EXTRACTED RECORDS Start Marker
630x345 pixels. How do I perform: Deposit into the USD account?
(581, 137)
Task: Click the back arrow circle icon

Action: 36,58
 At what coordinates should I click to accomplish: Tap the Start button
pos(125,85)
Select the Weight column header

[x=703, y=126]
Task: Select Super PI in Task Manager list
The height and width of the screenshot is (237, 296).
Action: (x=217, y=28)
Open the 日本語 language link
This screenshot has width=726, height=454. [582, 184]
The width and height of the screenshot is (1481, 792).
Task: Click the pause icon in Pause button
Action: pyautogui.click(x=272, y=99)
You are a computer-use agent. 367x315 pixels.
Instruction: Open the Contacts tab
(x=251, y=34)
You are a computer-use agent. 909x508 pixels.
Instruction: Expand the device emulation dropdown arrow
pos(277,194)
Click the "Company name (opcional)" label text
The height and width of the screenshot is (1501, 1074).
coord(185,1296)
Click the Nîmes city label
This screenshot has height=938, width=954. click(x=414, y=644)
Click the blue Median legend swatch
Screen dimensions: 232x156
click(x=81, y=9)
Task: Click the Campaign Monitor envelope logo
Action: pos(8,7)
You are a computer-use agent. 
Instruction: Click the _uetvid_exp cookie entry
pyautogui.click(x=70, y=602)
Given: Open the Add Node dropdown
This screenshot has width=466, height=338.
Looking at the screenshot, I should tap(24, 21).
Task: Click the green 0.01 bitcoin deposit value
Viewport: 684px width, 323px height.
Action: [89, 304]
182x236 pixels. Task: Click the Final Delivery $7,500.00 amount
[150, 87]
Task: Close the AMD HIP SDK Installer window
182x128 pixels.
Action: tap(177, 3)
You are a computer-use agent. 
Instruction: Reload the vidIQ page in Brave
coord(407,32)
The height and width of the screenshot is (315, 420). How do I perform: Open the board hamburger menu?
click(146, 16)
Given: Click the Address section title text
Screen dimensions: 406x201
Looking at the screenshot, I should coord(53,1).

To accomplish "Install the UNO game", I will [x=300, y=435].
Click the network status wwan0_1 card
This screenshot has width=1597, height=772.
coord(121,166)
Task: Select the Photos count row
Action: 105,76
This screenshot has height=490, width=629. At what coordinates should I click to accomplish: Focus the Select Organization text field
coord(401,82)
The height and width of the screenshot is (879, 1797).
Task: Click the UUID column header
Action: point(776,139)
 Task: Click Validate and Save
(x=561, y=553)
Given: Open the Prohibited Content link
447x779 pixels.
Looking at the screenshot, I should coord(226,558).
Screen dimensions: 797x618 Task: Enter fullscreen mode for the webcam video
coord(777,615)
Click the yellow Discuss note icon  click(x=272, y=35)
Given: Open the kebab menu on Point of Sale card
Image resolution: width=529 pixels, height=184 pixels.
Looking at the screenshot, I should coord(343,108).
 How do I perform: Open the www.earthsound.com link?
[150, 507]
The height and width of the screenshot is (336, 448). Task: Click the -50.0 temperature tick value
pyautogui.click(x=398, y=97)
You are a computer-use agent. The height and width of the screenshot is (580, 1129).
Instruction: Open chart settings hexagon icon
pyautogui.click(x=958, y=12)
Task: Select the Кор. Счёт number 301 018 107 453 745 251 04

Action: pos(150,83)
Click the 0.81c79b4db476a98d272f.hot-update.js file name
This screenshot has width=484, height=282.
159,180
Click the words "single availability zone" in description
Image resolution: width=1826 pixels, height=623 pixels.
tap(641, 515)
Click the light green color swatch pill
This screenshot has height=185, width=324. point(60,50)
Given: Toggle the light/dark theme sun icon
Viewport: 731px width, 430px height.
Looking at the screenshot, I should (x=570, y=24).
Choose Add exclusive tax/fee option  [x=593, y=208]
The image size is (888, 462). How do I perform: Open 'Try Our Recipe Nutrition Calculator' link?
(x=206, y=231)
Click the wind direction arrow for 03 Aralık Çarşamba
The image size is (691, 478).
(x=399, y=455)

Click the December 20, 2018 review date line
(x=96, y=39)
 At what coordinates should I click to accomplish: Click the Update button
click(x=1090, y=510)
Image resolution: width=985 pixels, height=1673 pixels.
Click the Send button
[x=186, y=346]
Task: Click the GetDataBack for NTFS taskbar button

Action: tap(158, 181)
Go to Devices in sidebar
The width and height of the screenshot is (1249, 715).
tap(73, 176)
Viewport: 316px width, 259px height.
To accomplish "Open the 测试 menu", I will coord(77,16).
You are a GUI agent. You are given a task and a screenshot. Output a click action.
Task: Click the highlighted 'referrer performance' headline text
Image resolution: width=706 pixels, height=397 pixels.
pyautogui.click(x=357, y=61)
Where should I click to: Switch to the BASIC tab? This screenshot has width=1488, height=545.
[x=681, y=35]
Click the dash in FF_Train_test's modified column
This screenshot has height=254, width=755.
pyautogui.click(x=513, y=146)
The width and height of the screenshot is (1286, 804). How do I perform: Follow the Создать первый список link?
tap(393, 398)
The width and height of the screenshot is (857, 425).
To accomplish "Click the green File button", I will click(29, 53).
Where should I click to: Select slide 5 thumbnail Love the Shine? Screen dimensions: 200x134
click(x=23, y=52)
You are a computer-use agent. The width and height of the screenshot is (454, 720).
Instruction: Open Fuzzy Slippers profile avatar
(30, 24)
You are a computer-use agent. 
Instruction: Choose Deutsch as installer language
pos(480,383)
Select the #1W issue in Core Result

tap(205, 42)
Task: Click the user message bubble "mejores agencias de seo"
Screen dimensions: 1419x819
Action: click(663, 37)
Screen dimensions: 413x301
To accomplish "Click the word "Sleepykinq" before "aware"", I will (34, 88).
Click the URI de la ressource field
EXTRACTED RECORDS End Marker
TASK ITEM: Everything in the data above is to be given again, unchanged.

RESPONSE BELOW:
630x345 pixels. How do I perform: Deposit into the USD account?
(581, 137)
Task: Click the back arrow circle icon

Action: 36,58
 At what coordinates should I click to accomplish: Tap the Start button
pos(125,85)
Select the Weight column header

[x=703, y=126]
Task: Select Super PI in Task Manager list
The height and width of the screenshot is (237, 296).
Action: (x=217, y=28)
Open the 日本語 language link
This screenshot has width=726, height=454. [582, 184]
The width and height of the screenshot is (1481, 792).
Task: Click the pause icon in Pause button
Action: pyautogui.click(x=272, y=99)
You are a computer-use agent. 367x315 pixels.
Instruction: Open the Contacts tab
(x=251, y=34)
You are a computer-use agent. 909x508 pixels.
Instruction: Expand the device emulation dropdown arrow
pos(277,194)
Click the "Company name (opcional)" label text
The height and width of the screenshot is (1501, 1074).
coord(185,1296)
Click the Nîmes city label
This screenshot has height=938, width=954. click(x=414, y=644)
Click the blue Median legend swatch
Screen dimensions: 232x156
click(x=81, y=9)
Task: Click the Campaign Monitor envelope logo
Action: pos(8,7)
You are a computer-use agent. 
Instruction: Click the _uetvid_exp cookie entry
pyautogui.click(x=70, y=602)
Given: Open the Add Node dropdown
This screenshot has width=466, height=338.
Looking at the screenshot, I should tap(24, 21).
Task: Click the green 0.01 bitcoin deposit value
Viewport: 684px width, 323px height.
Action: [89, 304]
182x236 pixels. Task: Click the Final Delivery $7,500.00 amount
[150, 87]
Task: Close the AMD HIP SDK Installer window
182x128 pixels.
Action: tap(177, 3)
You are a computer-use agent. 
Instruction: Reload the vidIQ page in Brave
coord(407,32)
The height and width of the screenshot is (315, 420). How do I perform: Open the board hamburger menu?
click(146, 16)
Given: Click the Address section title text
Screen dimensions: 406x201
Looking at the screenshot, I should coord(53,1).

To accomplish "Install the UNO game", I will [x=300, y=435].
Click the network status wwan0_1 card
This screenshot has width=1597, height=772.
coord(121,166)
Task: Select the Photos count row
Action: 105,76
This screenshot has height=490, width=629. At what coordinates should I click to accomplish: Focus the Select Organization text field
coord(401,82)
The height and width of the screenshot is (879, 1797).
Task: Click the UUID column header
Action: point(776,139)
 Task: Click Validate and Save
(x=561, y=553)
Given: Open the Prohibited Content link
447x779 pixels.
Looking at the screenshot, I should coord(226,558).
Screen dimensions: 797x618 Task: Enter fullscreen mode for the webcam video
coord(777,615)
Click the yellow Discuss note icon  click(x=272, y=35)
Given: Open the kebab menu on Point of Sale card
Image resolution: width=529 pixels, height=184 pixels.
Looking at the screenshot, I should coord(343,108).
 How do I perform: Open the www.earthsound.com link?
[150, 507]
The height and width of the screenshot is (336, 448). Task: Click the -50.0 temperature tick value
pyautogui.click(x=398, y=97)
You are a computer-use agent. The height and width of the screenshot is (580, 1129).
Instruction: Open chart settings hexagon icon
pyautogui.click(x=958, y=12)
Task: Select the Кор. Счёт number 301 018 107 453 745 251 04

Action: pos(150,83)
Click the 0.81c79b4db476a98d272f.hot-update.js file name
This screenshot has width=484, height=282.
159,180
Click the words "single availability zone" in description
Image resolution: width=1826 pixels, height=623 pixels.
tap(641, 515)
Click the light green color swatch pill
This screenshot has height=185, width=324. point(60,50)
Given: Toggle the light/dark theme sun icon
Viewport: 731px width, 430px height.
Looking at the screenshot, I should (x=570, y=24).
Choose Add exclusive tax/fee option  [x=593, y=208]
The image size is (888, 462). How do I perform: Open 'Try Our Recipe Nutrition Calculator' link?
(x=206, y=231)
Click the wind direction arrow for 03 Aralık Çarşamba
The image size is (691, 478).
(x=399, y=455)

Click the December 20, 2018 review date line
(x=96, y=39)
 At what coordinates should I click to accomplish: Click the Update button
click(x=1090, y=510)
Image resolution: width=985 pixels, height=1673 pixels.
Click the Send button
[x=186, y=346]
Task: Click the GetDataBack for NTFS taskbar button

Action: tap(158, 181)
Go to Devices in sidebar
The width and height of the screenshot is (1249, 715).
tap(73, 176)
Viewport: 316px width, 259px height.
To accomplish "Open the 测试 menu", I will coord(77,16).
You are a GUI agent. You are given a task and a screenshot. Output a click action.
Task: Click the highlighted 'referrer performance' headline text
Image resolution: width=706 pixels, height=397 pixels.
pyautogui.click(x=357, y=61)
Where should I click to: Switch to the BASIC tab? This screenshot has width=1488, height=545.
[x=681, y=35]
Click the dash in FF_Train_test's modified column
This screenshot has height=254, width=755.
pyautogui.click(x=513, y=146)
The width and height of the screenshot is (1286, 804). How do I perform: Follow the Создать первый список link?
tap(393, 398)
The width and height of the screenshot is (857, 425).
To accomplish "Click the green File button", I will click(29, 53).
Where should I click to: Select slide 5 thumbnail Love the Shine? Screen dimensions: 200x134
click(x=23, y=52)
You are a computer-use agent. The width and height of the screenshot is (454, 720).
Instruction: Open Fuzzy Slippers profile avatar
(30, 24)
You are a computer-use agent. 
Instruction: Choose Deutsch as installer language
pos(480,383)
Select the #1W issue in Core Result

tap(205, 42)
Task: Click the user message bubble "mejores agencias de seo"
Screen dimensions: 1419x819
Action: click(663, 37)
Screen dimensions: 413x301
To accomplish "Click the word "Sleepykinq" before "aware"", I will (34, 88).
Click the URI de la ressource field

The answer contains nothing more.